Os dados também tornam obsoleta a aplicação dos métodos antitruste comuns nas empresas do mundo digital. Por exemplo, se um gigante da economia de dados for dividido em três empresas menores, em pouco tempo uma destas voltará a ser dominante. O motivo é que, virtualmente, não há limites para o acúmulo de dados. Seus volumes sempre aumentarão, devido à própria natureza da informação. Ao acumular volumes cada vez maiores de dados, uma empresa criada pelo desmembramento de um antigo gigante do mercado será novamente elevada à condição de referência para as empresas menores de seu ecossistema. A característica de funcionamento em rede é intrínseca às empresas que lidam com dados. E em médio ou curto prazo, essa nova gigante, fruto da divisão da corporação original, voltará a levantar preocupações das autoridades antitrustes.
Mas como as operações dos gigantes digitais deveriam ser encaradas então? O ponto fundamental é a transparência. Por um lado, as pessoas deveriam poder saber quais dados seus estão sendo coletados pelas empresas e com que finalidade. Além disso, deveria haver isonomia em relação à disponibilidade do Big Data entre as empresas de todos os portes. É óbvio que os gigantes do mercado investiram bilhões para criar a infraestrutura necessária para a captação desses ativos, mas eles poderiam ser compensados de alguma maneira por esse compartilhamento.

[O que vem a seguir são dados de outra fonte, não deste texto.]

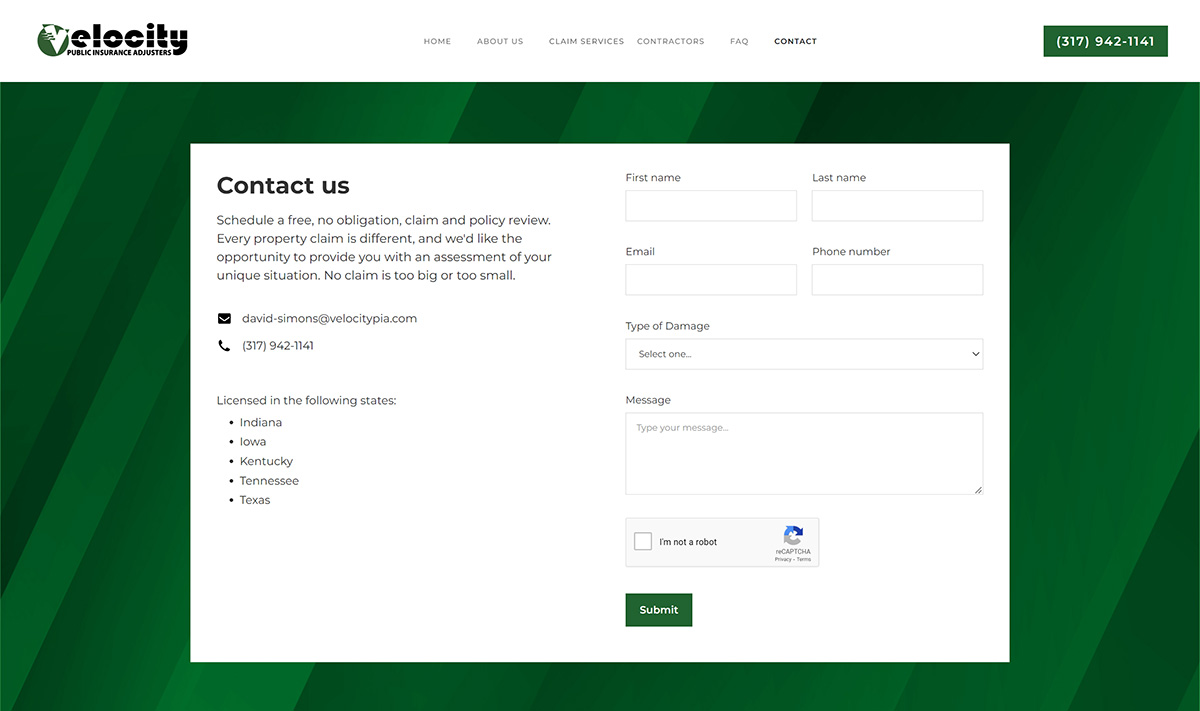Navigate to the HOME menu item
The image size is (1200, 711).
[437, 41]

As autoridades, por sua vez, precisam entender que o mundo digital não é uma moda passageira, mas o novo status quo e, neste sentido, trazer para mesa de discussão representantes das empresas, do meio acadêmico e da sociedade civil, para discutir as bases do mundo digital que queremos ter, é adequar o ambiente regulatório para lidar com as especificidades que esta realidade exige. Se a economia de dados realmente possui a pretensão de aprimorar o modo de vida das pessoas, então a sociedade deve começar a debater, com seriedade, como as informações referentes a cada um de seus membros estão sendo utilizadas e de que maneira devem ser compartilhadas como forma de assegurar a privacidade e beneficiar a todos.
Edmardo Galli é CEO Latam da IgnitionOne.